**Estratto della fonte**

***

Tra i 200 e 300 mila dollari: questo è il debito medio con cui un laureato nelle migliori università americane affronta il proprio destino professionale. È un carico spesso insostenibile anche se i futuri emolumenti professionali possono essere considerati buoni, ma iniziare il percorso professionale affrontandone i relativi rischi con un tale peso spesso per questi giovani diventa insostenibile.
Ecco perché la «due giorni» di Chicago - 30 giugno e 1 luglio scorso - e in particolare la tavola rotonda organizzata dal dott. Andreas Remmert, giudice della Corte Federale di Giustizia Tedesca nel prestigioso studio legale Barack Ferrazzano Kirschbaum & Nagelberg, LLP dalla International Exchange of Experience on Insolvency Law (IEEI), tra gli esperti di diritto concorsuale e fallimentare, uno dei temi trattati, che ha suscitato maggiore interesse ed un nutrito dibattito, è risultato quello della «discharge» (o dell’esdebitazione) dei molti, troppi studenti che vengono dichiarati insolventi dai tribunali fallimentari americani.

***

**Dati forniti**
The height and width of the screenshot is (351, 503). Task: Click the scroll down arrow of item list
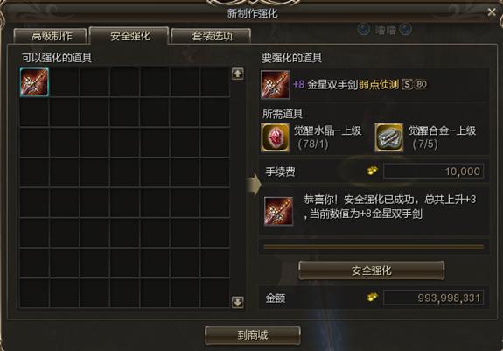[x=238, y=302]
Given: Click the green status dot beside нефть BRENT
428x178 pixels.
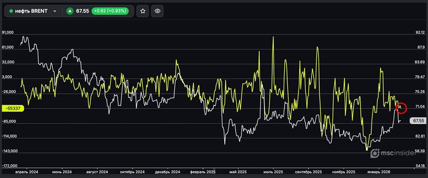Looking at the screenshot, I should tap(11, 11).
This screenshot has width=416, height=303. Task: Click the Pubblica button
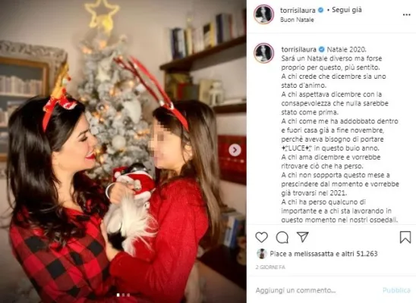pyautogui.click(x=396, y=290)
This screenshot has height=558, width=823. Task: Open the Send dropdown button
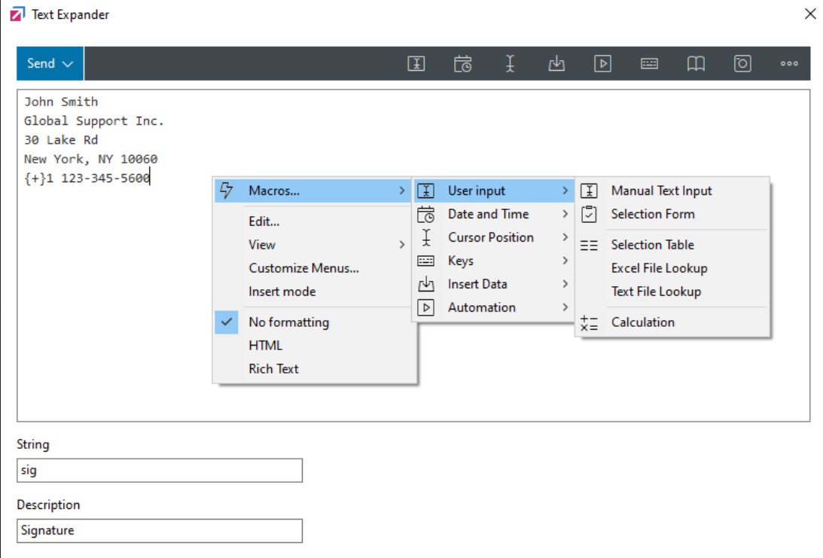(x=50, y=64)
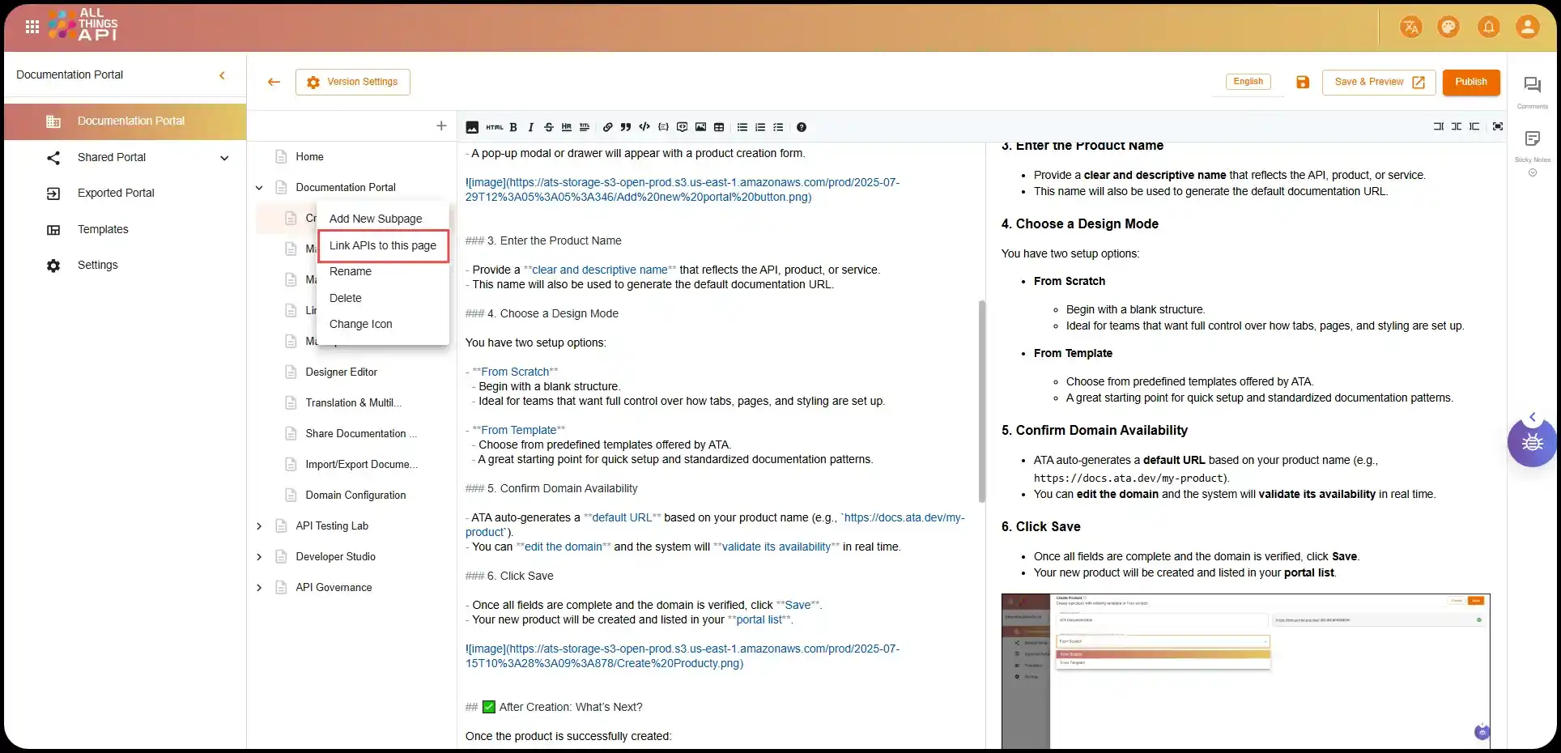Click the Publish button
This screenshot has width=1561, height=753.
point(1470,82)
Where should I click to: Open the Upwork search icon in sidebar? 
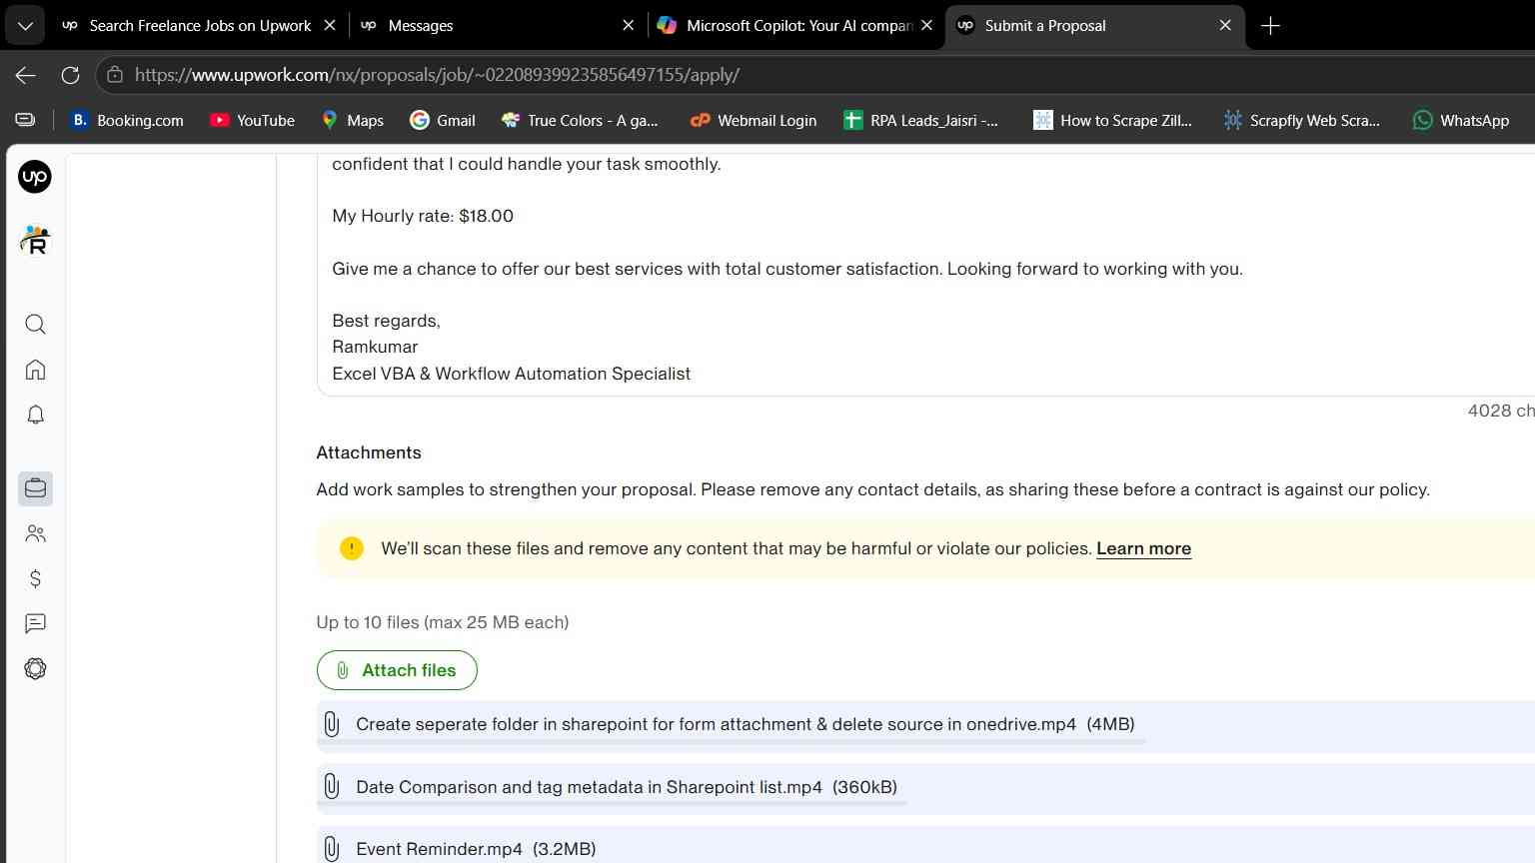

***

**Obiettivi**
1. Rispondi a queste domande sul brano sul debito studentesco:
(a) A quanto ammonta il debito medio di un laureato nelle migliori università americane?
(b) In quali giorni si è svolta la «due giorni» di Chicago?
(c) Quale tema ha suscitato maggiore interesse e un nutrito dibattito?
2. Riproduci fedelmente dal brano sul debito studentesco tutto ciò che va da "Tra i 200 e" fino a "giovani diventa insostenibile.".
L'elenco qui riportato non ha alcun ruolo in questo lavoro.

**Soluzioni**
1.
(a) Tra i 200 e 300 mila dollari.
(b) Il 30 giugno e il 1 luglio.
(c) La «discharge», o esdebitazione, dei molti studenti dichiarati insolventi dai tribunali fallimentari americani.

2.
Tra i 200 e 300 mila dollari: questo è il debito medio con cui un laureato nelle migliori università americane affronta il proprio destino professionale. È un carico spesso insostenibile anche se i futuri emolumenti professionali possono essere considerati buoni, ma iniziare il percorso professionale affrontandone i relativi rischi con un tale peso spesso per questi giovani diventa insostenibile.